■ WORK REQUIRED ■
State how many lines of the records below contain the word "computer", giving the number and nothing else.

(Pixel coordinate grounding data)
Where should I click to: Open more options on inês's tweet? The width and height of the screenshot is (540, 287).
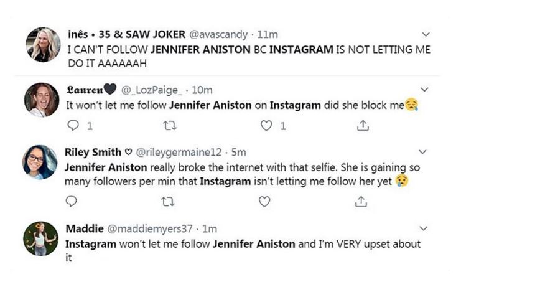(x=425, y=35)
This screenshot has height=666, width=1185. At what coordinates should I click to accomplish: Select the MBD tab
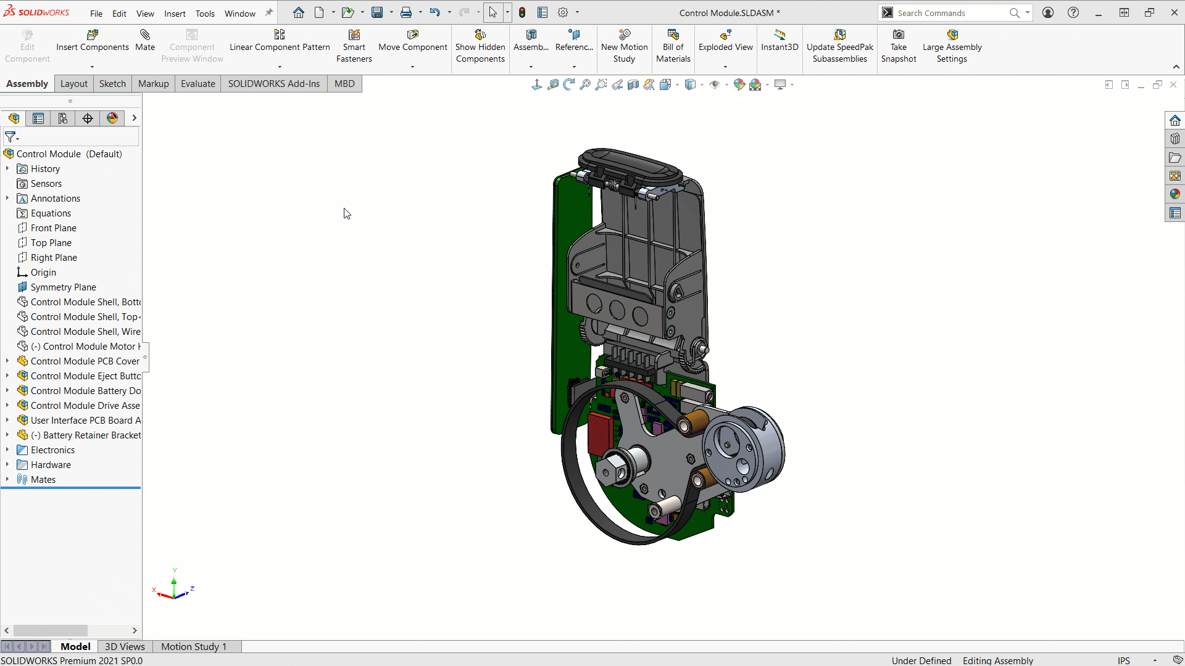[343, 83]
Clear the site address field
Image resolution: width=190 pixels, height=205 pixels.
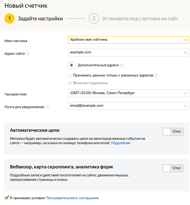tap(185, 53)
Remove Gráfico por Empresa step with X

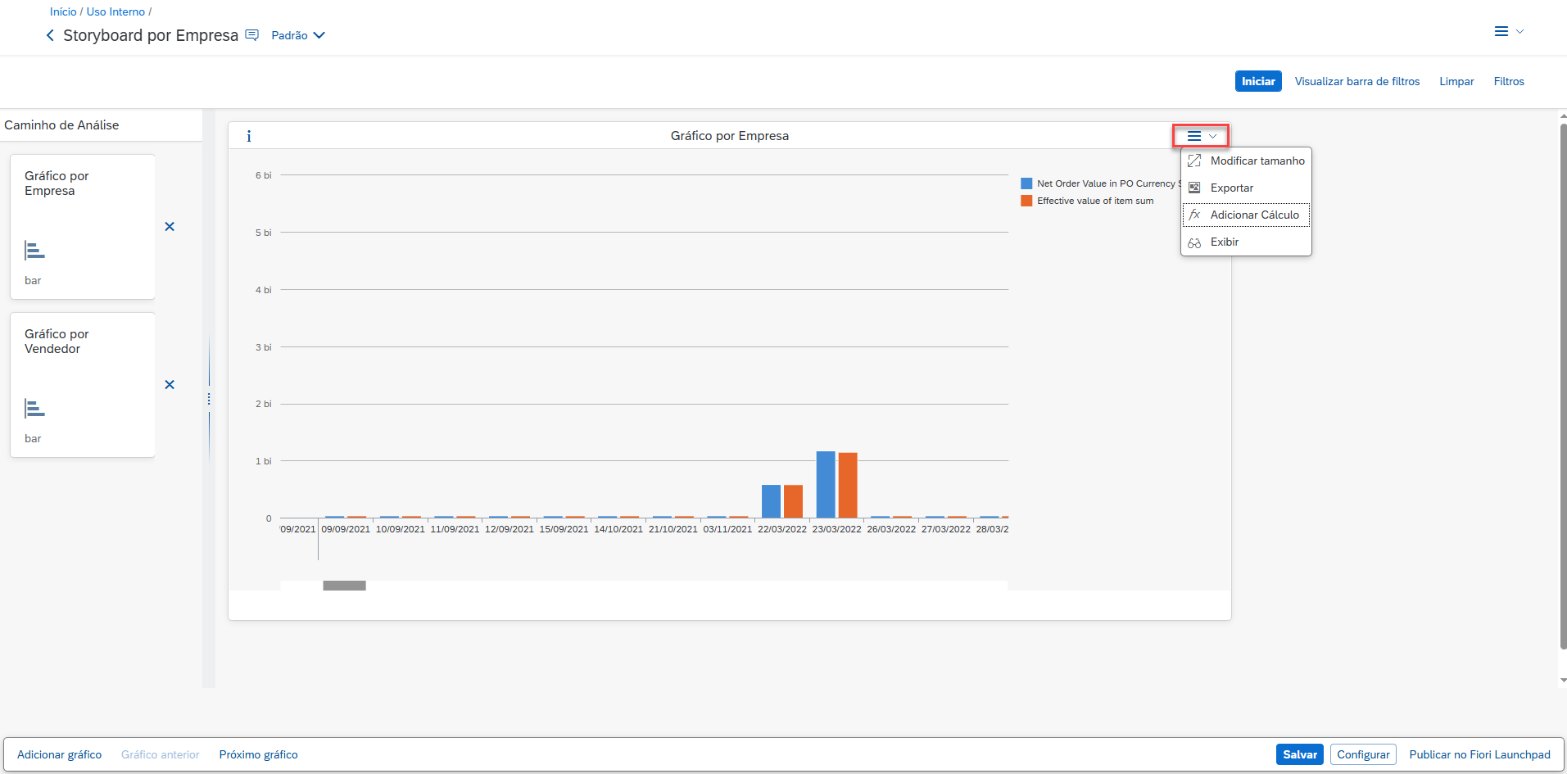(x=170, y=227)
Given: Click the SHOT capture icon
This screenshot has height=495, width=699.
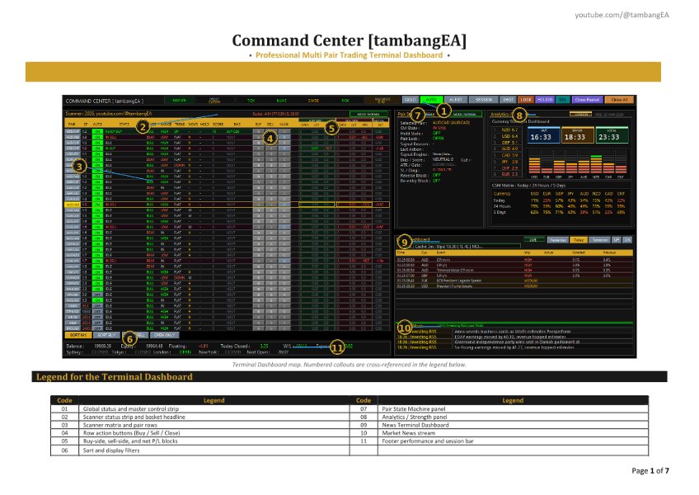Looking at the screenshot, I should [x=507, y=97].
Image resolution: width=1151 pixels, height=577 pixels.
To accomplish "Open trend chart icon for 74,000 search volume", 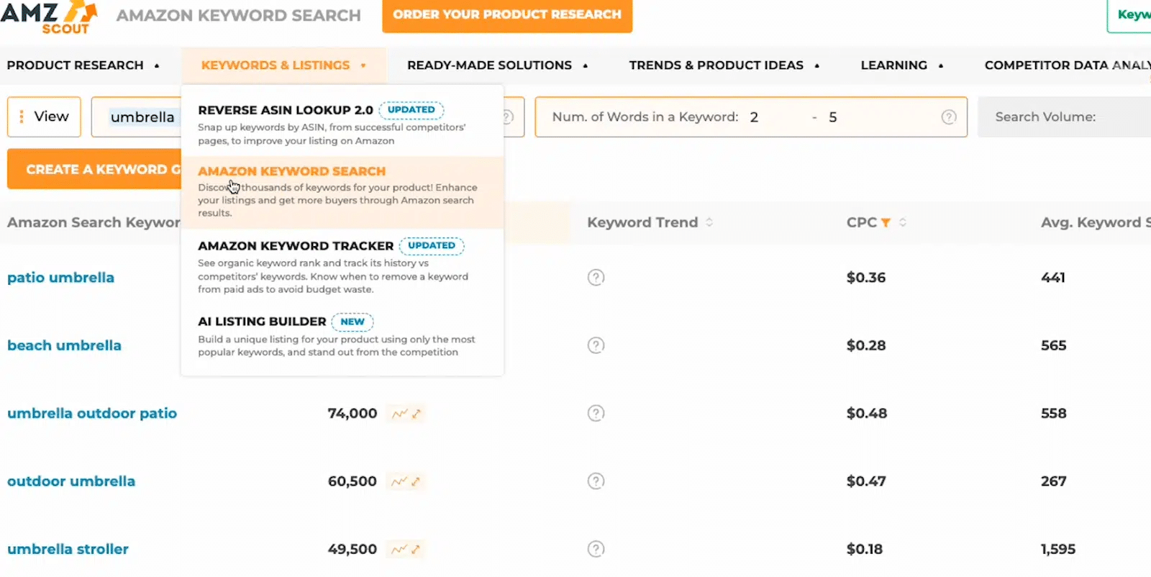I will tap(399, 414).
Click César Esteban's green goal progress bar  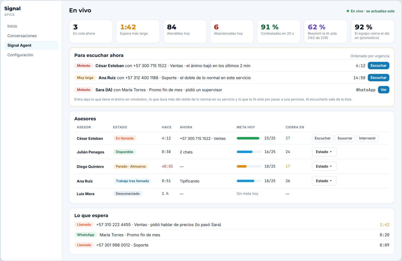click(x=249, y=138)
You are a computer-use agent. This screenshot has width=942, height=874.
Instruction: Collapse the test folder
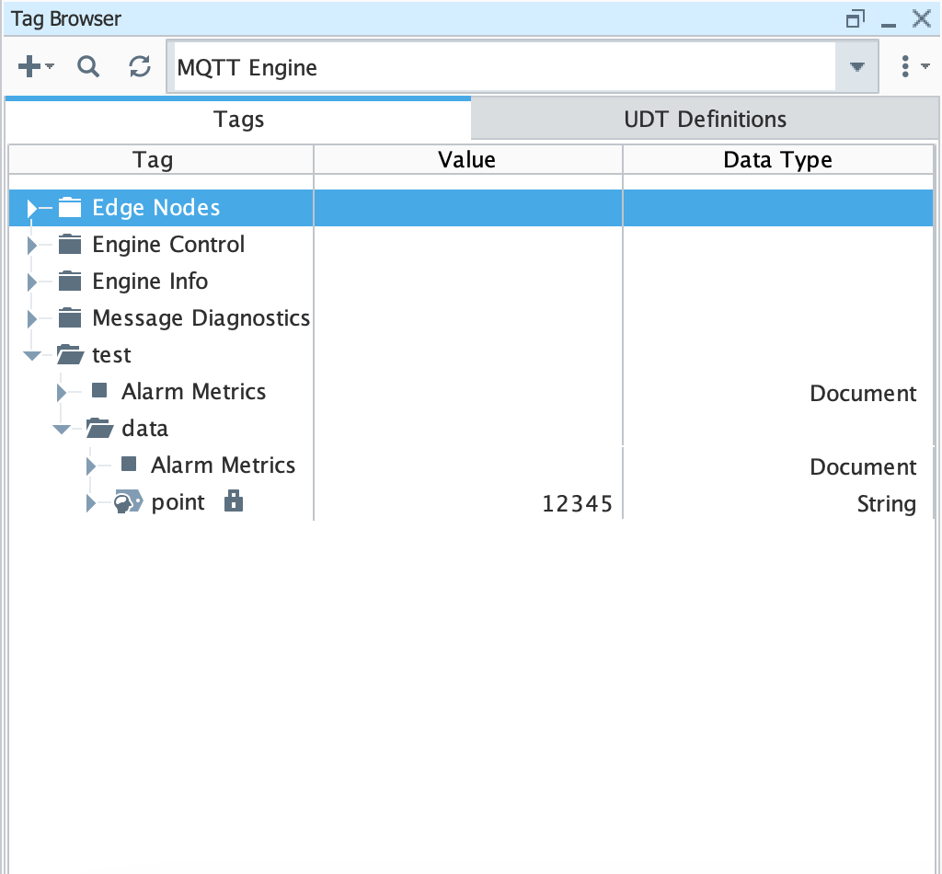[x=32, y=355]
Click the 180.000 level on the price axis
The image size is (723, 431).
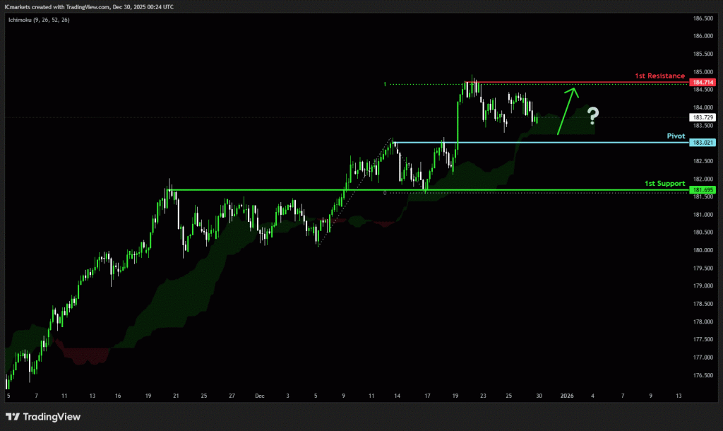click(x=702, y=250)
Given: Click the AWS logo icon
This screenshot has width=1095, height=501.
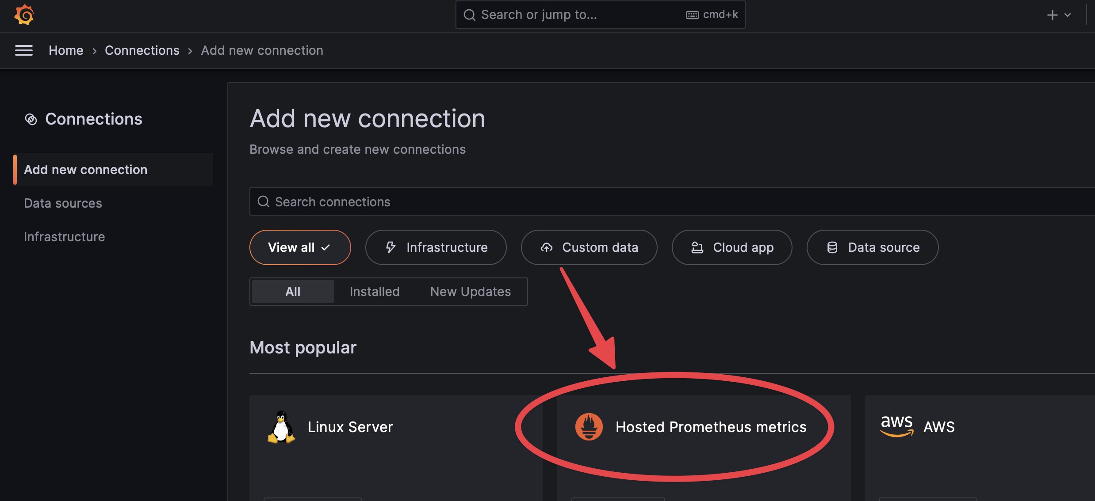Looking at the screenshot, I should click(897, 425).
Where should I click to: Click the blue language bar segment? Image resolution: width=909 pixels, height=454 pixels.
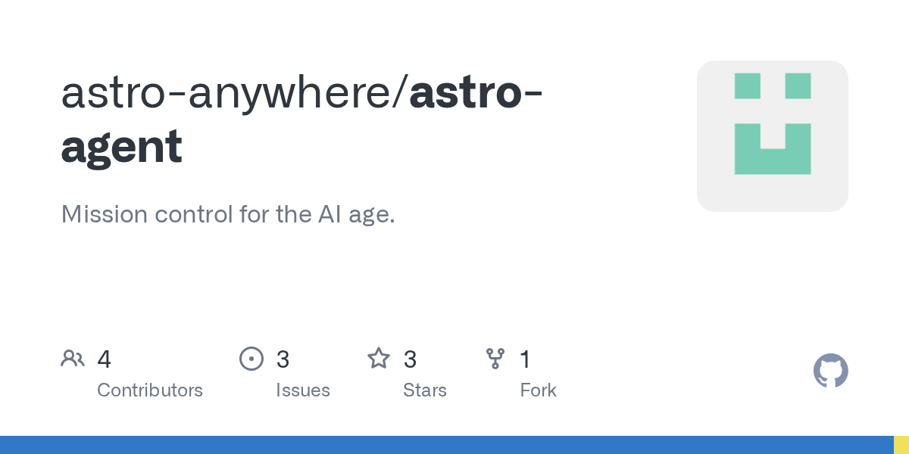tap(447, 445)
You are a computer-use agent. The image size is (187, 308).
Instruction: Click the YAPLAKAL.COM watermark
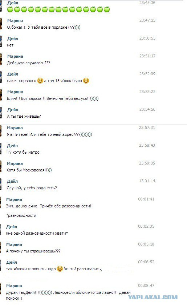click(x=153, y=297)
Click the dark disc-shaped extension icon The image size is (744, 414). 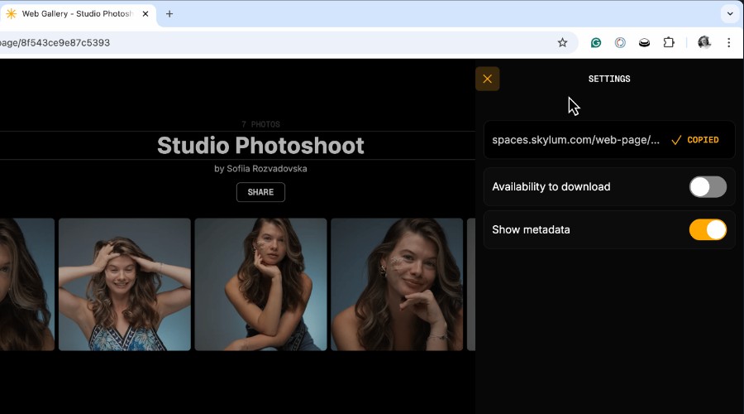(644, 43)
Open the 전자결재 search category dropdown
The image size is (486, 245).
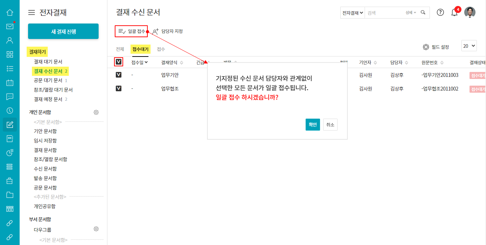[x=352, y=13]
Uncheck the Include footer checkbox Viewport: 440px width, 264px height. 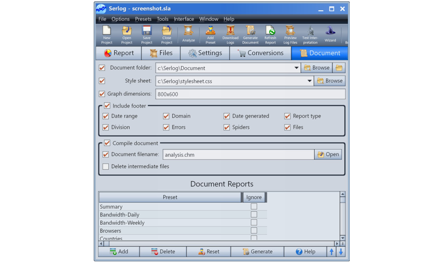[x=107, y=106]
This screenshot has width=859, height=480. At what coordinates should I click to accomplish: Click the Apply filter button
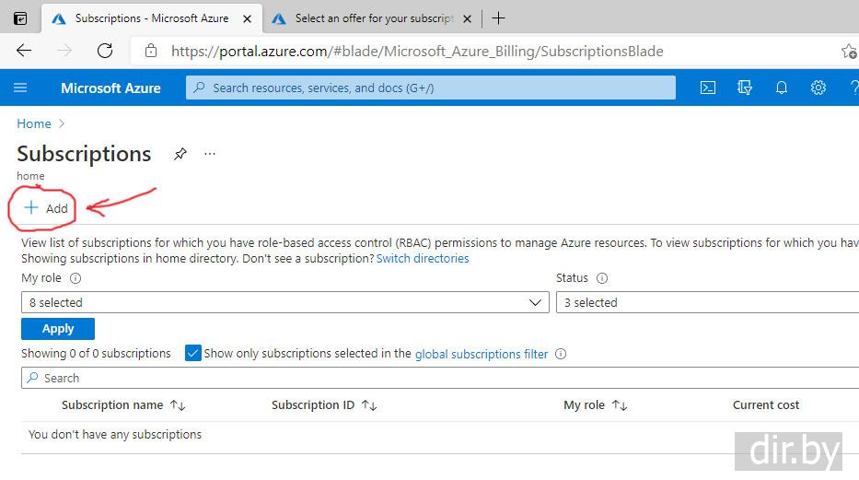58,329
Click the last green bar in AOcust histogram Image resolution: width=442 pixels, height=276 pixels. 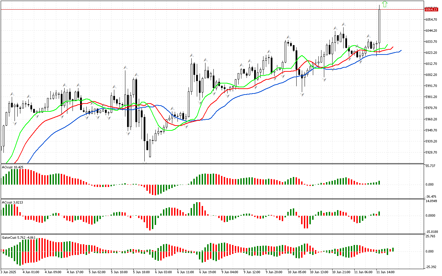coord(379,182)
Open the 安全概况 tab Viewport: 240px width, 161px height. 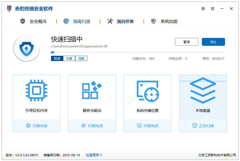coord(34,22)
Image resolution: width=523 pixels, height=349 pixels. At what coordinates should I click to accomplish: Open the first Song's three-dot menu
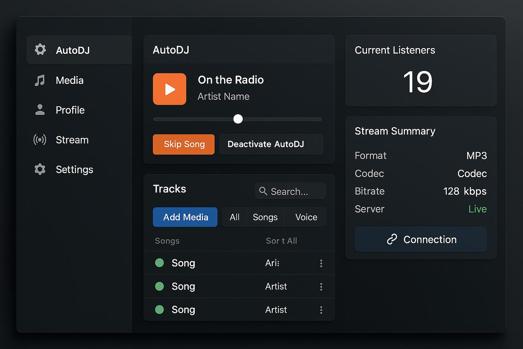click(x=321, y=263)
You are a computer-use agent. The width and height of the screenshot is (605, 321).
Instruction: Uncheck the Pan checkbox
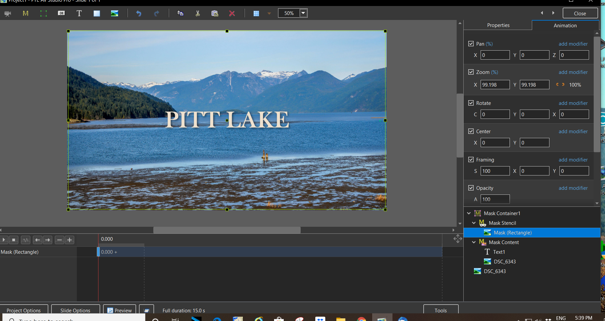tap(471, 44)
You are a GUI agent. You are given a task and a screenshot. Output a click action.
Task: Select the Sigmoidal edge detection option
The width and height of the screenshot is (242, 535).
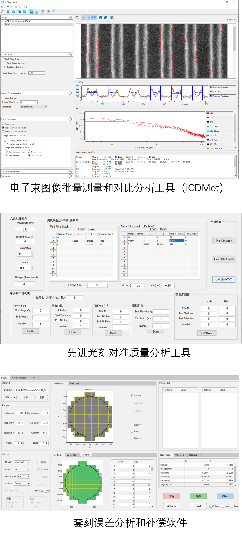[3, 124]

■ EXPECTED ANSWER ■
3